The shop floor is the production area, such as in a factory or another working space and is the floor where workers produce goods. The term "shop floor" refers to the area of a factory where production takes place. The shop floor excludes the area used or designated for administrative activities, as well as the tool room.

== Shop stewards and Shop Stewards Movement ==
A shop steward is an employee of a company or organization who, as a labor union member and official, represents and defends the interests of their coworkers. During the First World War, the Shop Stewards Movement brought together shop stewards from across the United Kingdom. It began with the Clyde Workers Committee, Britain's first shop stewards committee, which organized in response to the imprisonment of three of their members in 1915.

== Shop floor control ==
Systems for managing the various components of the manufacturing process are known as shop floor control (SFC) systems.

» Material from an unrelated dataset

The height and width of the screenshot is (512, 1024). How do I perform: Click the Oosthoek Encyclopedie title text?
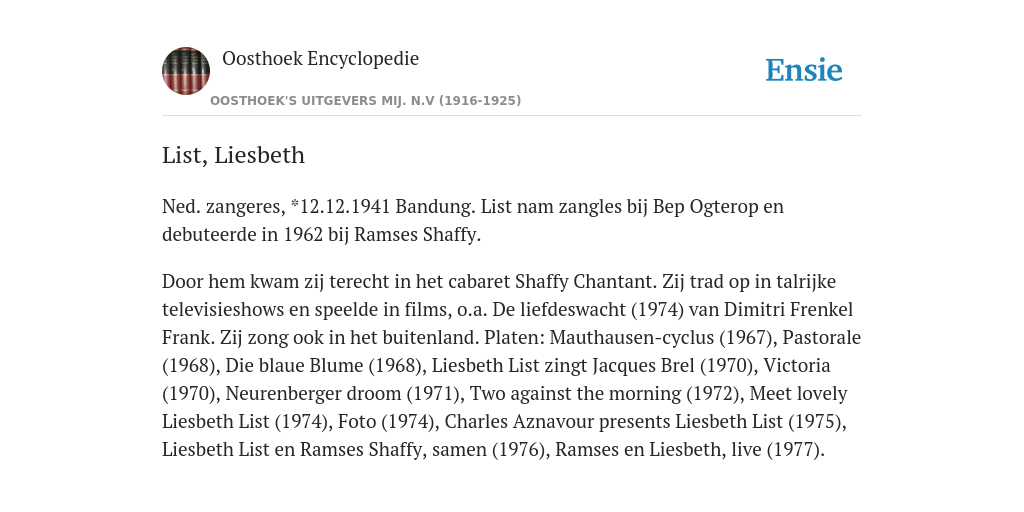pos(321,59)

Shop floor control is one of the functions of manufacturing control; it is the process of monitoring the production activities as they happen, such as when the product is being processed, assembled, inspected, etc. It is also concerned with the shop floor inventories—short and excessive inventories that may cause losses.

=== Integrated shop floor management ===
The manufacturing industry is significantly impacted by technological advances such as the Internet, the Web, and intelligent agents. Changing shop floor environments and customer needs are sufficed with new kinds of shop floor control systems that are web-based shop floor control systems, also called e-shop floor or i-shop floor.